● **Saved data entries**:
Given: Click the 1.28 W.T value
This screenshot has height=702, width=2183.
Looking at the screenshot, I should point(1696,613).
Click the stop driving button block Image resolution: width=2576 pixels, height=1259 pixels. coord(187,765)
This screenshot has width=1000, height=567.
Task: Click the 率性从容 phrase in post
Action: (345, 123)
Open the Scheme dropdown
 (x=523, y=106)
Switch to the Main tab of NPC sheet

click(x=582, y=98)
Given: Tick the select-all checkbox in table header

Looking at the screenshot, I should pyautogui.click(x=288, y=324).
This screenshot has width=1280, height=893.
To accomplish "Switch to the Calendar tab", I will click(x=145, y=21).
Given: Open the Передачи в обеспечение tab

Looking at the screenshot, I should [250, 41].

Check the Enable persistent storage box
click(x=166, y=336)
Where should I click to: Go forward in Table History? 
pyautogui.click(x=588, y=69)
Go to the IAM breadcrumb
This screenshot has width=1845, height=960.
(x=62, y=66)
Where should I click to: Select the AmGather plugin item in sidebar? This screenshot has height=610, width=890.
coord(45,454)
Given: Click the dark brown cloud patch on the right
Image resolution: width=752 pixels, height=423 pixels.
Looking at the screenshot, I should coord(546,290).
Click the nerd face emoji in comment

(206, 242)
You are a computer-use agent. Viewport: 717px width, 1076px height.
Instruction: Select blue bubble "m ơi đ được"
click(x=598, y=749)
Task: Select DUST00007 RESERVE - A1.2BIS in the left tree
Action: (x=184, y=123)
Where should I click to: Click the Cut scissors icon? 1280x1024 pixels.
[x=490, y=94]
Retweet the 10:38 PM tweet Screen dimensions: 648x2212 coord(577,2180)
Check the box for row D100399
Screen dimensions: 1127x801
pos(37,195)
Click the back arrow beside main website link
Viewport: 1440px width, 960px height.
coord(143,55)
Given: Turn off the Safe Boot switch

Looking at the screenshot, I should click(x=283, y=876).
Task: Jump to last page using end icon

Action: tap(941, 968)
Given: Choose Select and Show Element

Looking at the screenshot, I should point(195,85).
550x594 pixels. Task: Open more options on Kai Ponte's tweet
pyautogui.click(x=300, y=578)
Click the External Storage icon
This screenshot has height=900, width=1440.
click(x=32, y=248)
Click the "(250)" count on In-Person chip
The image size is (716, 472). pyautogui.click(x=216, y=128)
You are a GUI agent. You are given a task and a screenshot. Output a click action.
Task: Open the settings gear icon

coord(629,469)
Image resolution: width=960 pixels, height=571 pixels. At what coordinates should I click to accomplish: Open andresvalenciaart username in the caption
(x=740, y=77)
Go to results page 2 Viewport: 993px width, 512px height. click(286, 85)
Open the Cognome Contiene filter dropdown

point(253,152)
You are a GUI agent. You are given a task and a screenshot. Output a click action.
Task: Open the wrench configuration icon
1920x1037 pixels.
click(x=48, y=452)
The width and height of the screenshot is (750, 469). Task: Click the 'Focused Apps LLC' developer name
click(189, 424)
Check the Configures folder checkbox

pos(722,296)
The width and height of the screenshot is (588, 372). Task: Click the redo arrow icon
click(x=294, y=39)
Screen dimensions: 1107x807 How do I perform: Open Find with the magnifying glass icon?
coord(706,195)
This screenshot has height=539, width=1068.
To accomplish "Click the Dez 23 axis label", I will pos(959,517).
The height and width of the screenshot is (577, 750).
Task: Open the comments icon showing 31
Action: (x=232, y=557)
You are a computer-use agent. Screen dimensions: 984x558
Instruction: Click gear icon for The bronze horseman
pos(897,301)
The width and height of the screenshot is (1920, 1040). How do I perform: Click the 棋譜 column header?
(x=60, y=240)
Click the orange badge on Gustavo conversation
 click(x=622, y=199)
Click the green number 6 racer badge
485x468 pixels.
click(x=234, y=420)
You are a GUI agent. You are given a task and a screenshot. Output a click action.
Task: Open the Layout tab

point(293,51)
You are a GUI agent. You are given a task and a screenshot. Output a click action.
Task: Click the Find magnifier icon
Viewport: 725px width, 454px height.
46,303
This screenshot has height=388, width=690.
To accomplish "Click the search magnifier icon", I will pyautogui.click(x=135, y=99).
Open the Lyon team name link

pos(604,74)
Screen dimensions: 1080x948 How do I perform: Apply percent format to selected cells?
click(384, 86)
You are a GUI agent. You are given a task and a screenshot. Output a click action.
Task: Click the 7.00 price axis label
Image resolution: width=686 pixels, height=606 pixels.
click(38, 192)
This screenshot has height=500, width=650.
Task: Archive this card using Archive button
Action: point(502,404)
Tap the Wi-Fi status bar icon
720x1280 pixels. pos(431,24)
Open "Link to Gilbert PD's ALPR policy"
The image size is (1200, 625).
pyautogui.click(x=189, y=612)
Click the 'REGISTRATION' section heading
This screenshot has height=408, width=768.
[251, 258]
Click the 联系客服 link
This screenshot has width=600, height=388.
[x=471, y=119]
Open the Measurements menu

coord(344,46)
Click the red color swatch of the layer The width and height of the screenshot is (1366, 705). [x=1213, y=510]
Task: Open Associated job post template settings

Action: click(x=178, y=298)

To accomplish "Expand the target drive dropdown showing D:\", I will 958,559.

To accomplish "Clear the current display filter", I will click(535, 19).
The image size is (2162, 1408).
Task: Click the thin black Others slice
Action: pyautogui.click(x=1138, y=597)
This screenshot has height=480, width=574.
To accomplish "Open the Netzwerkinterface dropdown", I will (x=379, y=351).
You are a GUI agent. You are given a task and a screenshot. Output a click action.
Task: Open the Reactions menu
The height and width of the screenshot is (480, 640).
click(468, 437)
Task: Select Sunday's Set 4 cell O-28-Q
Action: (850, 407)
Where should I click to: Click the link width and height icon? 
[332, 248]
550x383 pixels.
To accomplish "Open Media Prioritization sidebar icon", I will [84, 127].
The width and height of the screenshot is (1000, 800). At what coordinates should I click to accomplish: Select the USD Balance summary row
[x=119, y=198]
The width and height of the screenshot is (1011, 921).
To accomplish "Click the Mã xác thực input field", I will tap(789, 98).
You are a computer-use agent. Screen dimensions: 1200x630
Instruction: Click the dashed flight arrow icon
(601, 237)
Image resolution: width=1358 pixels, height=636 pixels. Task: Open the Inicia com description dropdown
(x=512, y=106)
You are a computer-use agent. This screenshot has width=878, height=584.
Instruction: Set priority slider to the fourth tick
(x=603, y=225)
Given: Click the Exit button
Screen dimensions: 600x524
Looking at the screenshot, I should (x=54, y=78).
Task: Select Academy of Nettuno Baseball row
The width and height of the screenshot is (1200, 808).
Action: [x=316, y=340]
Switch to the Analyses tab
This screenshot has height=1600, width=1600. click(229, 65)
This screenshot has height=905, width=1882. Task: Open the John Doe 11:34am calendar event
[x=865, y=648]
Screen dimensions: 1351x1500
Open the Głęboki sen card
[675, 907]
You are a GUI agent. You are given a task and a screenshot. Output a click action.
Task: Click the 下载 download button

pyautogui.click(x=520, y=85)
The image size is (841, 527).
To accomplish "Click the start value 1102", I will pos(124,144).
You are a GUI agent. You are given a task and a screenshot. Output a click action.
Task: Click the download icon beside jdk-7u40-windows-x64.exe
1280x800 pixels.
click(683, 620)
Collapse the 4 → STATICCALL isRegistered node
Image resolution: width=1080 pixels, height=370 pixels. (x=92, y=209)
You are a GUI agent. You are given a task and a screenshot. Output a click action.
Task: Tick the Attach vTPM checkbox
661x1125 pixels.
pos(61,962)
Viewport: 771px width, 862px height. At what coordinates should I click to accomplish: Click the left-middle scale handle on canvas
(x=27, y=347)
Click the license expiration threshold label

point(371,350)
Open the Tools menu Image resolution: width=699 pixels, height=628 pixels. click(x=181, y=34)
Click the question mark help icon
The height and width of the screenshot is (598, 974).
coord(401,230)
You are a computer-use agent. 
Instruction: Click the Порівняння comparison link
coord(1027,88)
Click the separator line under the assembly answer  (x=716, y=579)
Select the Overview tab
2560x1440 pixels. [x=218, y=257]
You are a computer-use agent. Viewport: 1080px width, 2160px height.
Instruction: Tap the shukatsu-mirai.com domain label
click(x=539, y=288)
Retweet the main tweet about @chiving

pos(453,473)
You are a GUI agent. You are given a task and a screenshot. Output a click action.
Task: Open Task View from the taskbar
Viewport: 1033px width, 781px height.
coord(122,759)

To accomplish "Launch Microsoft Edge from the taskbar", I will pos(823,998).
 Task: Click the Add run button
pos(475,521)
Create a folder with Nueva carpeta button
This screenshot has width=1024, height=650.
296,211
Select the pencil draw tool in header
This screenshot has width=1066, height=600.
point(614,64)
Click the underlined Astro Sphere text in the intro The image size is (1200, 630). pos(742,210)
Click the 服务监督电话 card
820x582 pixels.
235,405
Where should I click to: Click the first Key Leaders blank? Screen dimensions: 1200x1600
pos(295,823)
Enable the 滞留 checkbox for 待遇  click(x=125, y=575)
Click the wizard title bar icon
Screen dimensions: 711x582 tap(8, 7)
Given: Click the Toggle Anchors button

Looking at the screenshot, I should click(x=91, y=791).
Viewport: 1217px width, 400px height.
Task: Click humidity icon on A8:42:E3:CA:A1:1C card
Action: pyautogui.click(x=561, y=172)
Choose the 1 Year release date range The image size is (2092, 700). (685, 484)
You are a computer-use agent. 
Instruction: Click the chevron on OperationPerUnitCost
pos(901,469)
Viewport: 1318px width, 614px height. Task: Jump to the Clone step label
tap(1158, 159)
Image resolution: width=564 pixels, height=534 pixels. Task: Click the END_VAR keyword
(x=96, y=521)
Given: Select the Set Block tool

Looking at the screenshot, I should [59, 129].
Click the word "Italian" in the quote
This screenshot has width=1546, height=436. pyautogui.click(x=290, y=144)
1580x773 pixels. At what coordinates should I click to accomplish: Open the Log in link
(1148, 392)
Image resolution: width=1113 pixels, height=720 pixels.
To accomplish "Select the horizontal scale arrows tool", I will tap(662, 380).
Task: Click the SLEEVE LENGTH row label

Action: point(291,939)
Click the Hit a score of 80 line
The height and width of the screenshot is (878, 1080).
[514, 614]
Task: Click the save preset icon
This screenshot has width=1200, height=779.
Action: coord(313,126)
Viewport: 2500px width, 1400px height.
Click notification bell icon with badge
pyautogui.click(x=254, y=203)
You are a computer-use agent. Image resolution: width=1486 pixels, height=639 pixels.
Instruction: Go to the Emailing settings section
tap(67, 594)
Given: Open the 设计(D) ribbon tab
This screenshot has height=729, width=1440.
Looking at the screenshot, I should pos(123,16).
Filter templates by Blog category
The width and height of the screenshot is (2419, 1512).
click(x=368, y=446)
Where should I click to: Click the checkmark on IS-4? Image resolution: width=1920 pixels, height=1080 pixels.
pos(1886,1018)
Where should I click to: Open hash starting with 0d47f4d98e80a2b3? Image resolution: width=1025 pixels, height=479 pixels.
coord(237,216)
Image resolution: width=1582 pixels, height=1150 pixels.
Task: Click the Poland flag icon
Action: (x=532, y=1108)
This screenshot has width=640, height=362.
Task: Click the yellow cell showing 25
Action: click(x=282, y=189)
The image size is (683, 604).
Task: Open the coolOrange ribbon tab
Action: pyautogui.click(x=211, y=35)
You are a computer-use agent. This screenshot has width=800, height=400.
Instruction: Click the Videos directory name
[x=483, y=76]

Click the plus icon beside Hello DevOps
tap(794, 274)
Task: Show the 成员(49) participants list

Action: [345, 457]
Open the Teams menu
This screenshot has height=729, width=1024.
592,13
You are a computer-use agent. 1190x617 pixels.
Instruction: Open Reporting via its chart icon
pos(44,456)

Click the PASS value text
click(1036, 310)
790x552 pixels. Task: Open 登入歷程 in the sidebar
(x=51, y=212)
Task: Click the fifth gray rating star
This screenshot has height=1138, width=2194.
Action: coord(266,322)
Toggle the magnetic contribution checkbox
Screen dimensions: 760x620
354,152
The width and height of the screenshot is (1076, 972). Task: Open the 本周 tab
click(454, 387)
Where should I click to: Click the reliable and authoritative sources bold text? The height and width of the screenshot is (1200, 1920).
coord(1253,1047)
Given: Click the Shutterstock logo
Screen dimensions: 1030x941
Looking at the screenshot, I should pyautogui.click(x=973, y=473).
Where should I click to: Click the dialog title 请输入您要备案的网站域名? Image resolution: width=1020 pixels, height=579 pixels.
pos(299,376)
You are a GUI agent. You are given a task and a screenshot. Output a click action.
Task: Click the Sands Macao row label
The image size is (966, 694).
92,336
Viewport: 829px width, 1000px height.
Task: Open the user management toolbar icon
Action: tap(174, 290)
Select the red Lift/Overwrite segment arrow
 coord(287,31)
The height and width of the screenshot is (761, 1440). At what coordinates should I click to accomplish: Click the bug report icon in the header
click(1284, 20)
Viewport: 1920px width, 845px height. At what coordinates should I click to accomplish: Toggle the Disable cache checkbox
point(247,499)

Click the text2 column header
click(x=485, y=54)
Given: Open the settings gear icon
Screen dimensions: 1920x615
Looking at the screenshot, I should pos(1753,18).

● **Exercise goal**: Starting at the line with "Task: Click the fifth gray rating star", restate each line through the end of the records, both ends included, and stop there.

● **Response to this exercise**:
Task: Click the fifth gray rating star
This screenshot has height=1138, width=2194.
Action: coord(266,322)
Toggle the magnetic contribution checkbox
Screen dimensions: 760x620
354,152
The width and height of the screenshot is (1076, 972). Task: Open the 本周 tab
click(454, 387)
Where should I click to: Click the reliable and authoritative sources bold text? The height and width of the screenshot is (1200, 1920).
coord(1253,1047)
Given: Click the Shutterstock logo
Screen dimensions: 1030x941
Looking at the screenshot, I should pyautogui.click(x=973, y=473).
Where should I click to: Click the dialog title 请输入您要备案的网站域名? Image resolution: width=1020 pixels, height=579 pixels.
pos(299,376)
You are a GUI agent. You are given a task and a screenshot. Output a click action.
Task: Click the Sands Macao row label
The image size is (966, 694).
92,336
Viewport: 829px width, 1000px height.
Task: Open the user management toolbar icon
Action: tap(174, 290)
Select the red Lift/Overwrite segment arrow
 coord(287,31)
The height and width of the screenshot is (761, 1440). At what coordinates should I click to accomplish: Click the bug report icon in the header
click(1284, 20)
Viewport: 1920px width, 845px height. At what coordinates should I click to accomplish: Toggle the Disable cache checkbox
point(247,499)

Click the text2 column header
click(x=485, y=54)
Given: Open the settings gear icon
Screen dimensions: 1920x615
Looking at the screenshot, I should pos(1753,18).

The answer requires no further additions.